Without altering a single character, set down all of the data below.

[Opening Data supplied section]

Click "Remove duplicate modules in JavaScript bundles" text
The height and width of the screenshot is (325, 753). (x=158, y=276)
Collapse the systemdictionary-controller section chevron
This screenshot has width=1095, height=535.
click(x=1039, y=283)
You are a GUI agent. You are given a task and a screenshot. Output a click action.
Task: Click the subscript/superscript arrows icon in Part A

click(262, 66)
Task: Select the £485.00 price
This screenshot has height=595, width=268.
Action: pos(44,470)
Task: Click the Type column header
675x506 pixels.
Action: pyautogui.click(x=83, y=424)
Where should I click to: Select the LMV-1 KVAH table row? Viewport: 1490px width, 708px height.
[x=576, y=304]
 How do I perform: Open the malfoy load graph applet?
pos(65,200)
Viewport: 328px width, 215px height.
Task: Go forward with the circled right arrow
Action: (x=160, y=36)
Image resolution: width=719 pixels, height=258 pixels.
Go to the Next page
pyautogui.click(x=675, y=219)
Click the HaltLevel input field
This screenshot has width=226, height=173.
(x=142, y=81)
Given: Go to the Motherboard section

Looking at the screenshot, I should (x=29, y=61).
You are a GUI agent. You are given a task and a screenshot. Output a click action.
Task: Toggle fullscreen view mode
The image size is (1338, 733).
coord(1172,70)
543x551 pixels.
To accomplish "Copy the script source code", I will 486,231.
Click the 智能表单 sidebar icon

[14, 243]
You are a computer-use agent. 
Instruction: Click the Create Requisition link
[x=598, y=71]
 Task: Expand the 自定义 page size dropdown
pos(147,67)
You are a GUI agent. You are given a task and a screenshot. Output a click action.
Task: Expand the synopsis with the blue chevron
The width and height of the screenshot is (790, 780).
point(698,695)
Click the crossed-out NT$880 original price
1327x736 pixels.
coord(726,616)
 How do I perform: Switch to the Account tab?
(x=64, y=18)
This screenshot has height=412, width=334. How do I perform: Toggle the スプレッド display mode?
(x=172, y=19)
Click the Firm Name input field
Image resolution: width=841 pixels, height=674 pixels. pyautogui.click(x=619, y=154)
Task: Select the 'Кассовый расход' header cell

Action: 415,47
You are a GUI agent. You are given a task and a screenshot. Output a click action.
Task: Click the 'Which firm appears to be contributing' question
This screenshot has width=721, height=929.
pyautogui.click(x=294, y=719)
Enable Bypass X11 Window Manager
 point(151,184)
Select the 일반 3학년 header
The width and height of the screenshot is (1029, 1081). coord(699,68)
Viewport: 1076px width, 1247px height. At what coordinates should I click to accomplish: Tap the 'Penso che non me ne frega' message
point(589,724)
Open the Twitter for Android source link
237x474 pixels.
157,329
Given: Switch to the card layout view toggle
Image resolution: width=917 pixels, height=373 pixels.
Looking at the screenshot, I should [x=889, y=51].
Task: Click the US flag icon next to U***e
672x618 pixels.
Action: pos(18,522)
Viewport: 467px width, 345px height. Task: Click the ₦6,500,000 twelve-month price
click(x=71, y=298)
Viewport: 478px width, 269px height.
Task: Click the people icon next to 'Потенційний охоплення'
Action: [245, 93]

[Closing Data supplied section]

→ **Exercise solution**:
Click "Remove duplicate modules in JavaScript bundles" text
The height and width of the screenshot is (325, 753). (x=158, y=276)
Collapse the systemdictionary-controller section chevron
This screenshot has width=1095, height=535.
click(x=1039, y=283)
You are a GUI agent. You are given a task and a screenshot. Output a click action.
Task: Click the subscript/superscript arrows icon in Part A

click(262, 66)
Task: Select the £485.00 price
This screenshot has height=595, width=268.
Action: pos(44,470)
Task: Click the Type column header
675x506 pixels.
Action: pyautogui.click(x=83, y=424)
Where should I click to: Select the LMV-1 KVAH table row? Viewport: 1490px width, 708px height.
[x=576, y=304]
 How do I perform: Open the malfoy load graph applet?
pos(65,200)
Viewport: 328px width, 215px height.
Task: Go forward with the circled right arrow
Action: (x=160, y=36)
Image resolution: width=719 pixels, height=258 pixels.
Go to the Next page
pyautogui.click(x=675, y=219)
Click the HaltLevel input field
This screenshot has width=226, height=173.
(x=142, y=81)
Given: Go to the Motherboard section

Looking at the screenshot, I should (x=29, y=61).
You are a GUI agent. You are given a task and a screenshot. Output a click action.
Task: Toggle fullscreen view mode
The image size is (1338, 733).
coord(1172,70)
543x551 pixels.
To accomplish "Copy the script source code", I will 486,231.
Click the 智能表单 sidebar icon

[14, 243]
You are a computer-use agent. 
Instruction: Click the Create Requisition link
[x=598, y=71]
 Task: Expand the 自定义 page size dropdown
pos(147,67)
You are a GUI agent. You are given a task and a screenshot. Output a click action.
Task: Expand the synopsis with the blue chevron
The width and height of the screenshot is (790, 780).
point(698,695)
Click the crossed-out NT$880 original price
1327x736 pixels.
coord(726,616)
 How do I perform: Switch to the Account tab?
(x=64, y=18)
This screenshot has height=412, width=334. How do I perform: Toggle the スプレッド display mode?
(x=172, y=19)
Click the Firm Name input field
Image resolution: width=841 pixels, height=674 pixels. pyautogui.click(x=619, y=154)
Task: Select the 'Кассовый расход' header cell

Action: 415,47
You are a GUI agent. You are given a task and a screenshot. Output a click action.
Task: Click the 'Which firm appears to be contributing' question
This screenshot has width=721, height=929.
pyautogui.click(x=294, y=719)
Enable Bypass X11 Window Manager
 point(151,184)
Select the 일반 3학년 header
The width and height of the screenshot is (1029, 1081). coord(699,68)
Viewport: 1076px width, 1247px height. At what coordinates should I click to accomplish: Tap the 'Penso che non me ne frega' message
point(589,724)
Open the Twitter for Android source link
237x474 pixels.
157,329
Given: Switch to the card layout view toggle
Image resolution: width=917 pixels, height=373 pixels.
Looking at the screenshot, I should [x=889, y=51].
Task: Click the US flag icon next to U***e
672x618 pixels.
Action: pos(18,522)
Viewport: 467px width, 345px height. Task: Click the ₦6,500,000 twelve-month price
click(x=71, y=298)
Viewport: 478px width, 269px height.
Task: Click the people icon next to 'Потенційний охоплення'
Action: [245, 93]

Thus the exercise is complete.